Note de bas de page 28 :

Valentin N. Ostrovsky, « Towards a Philosophy of Approximations in the “Exact” Sciences » HYLE.11 n°2, 2005, p. 106-126.

La thèse de l’approximation en science a été traitée de façon provocante par Valentin Ostrovsky28. Il suggère une complémentarité entre sujet et objet dans le statut même de la science, vue comme une interface entre les deux. Il oppose ainsi le quantitatif (recherche de solutions objectives exactes) au qualitatif, basé sur des approximations à grande valeur heuristique et pouvant servir de support à l’intuition. Il invite à étudier de plus près le mode dit qualitatif, nécessairement lié à un sujet, tout comme l’est aussi le sens, par opposition à l’information liée, elle, au quantitatif. Il va jusqu’à proposer la fusion des deux concepts : le sens c’est la qualité. Mais ce concept de qualité reste bien difficile à définir avec précision. Dans une envolée finale, Ostrovsky place cette distinction sous l’autorité du Principe de Complémentarité de Bohr, généralisé.

7. Quelques conclusions

On voit qu’en science une image n’intervient jamais seule : elle fait partie d’une procédure dont elle n’est qu’un moment, d’une chaîne dont elle n’est qu’un maillon. Mais c’est une procédure cyclique et ce maillon est déterminant, car c’est lui qui permet la synopsie, c’est-à-dire qui dilate le présent.

Note de bas de page 29 :

Parmi les exemples les plus connus : l’analogie hydraulique en électricité.

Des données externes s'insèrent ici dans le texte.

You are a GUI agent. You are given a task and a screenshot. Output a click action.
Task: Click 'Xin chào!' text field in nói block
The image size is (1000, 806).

Sur le plan formel, son évolution intersémiotique la fait participer directement à la démarche rationnelle. En permettant, même à ce qui n’est pas visuel, de transiter par le visuel (des intensités, des potentiels, des viscosités, des vitesses, des pressions, le temps…) son rôle dépasse l’iconisme étroit d’un portrait mais se situe davantage au niveau du concept mental. Elle est d’ailleurs par excellence le lieu de l’interface sujet/objet, interface qui affecte la forme d’une liaison indicielle. Elle oblige ainsi à s’interroger sur le concept de forme puisqu’elle permet de repérer une communauté de forme entre des phénomènes par ailleurs très dissemblables29. Le degré ultime de cette conceptualisation formelle est la mathématique qui est, selon la belle formule de Valéry, la « physique de l’objet quelconque ». Ayons donc un instant de recueillement à la mémoire de l’évêque Nicole Oresme, inventeur de la représentation graphique au XIVe siècle.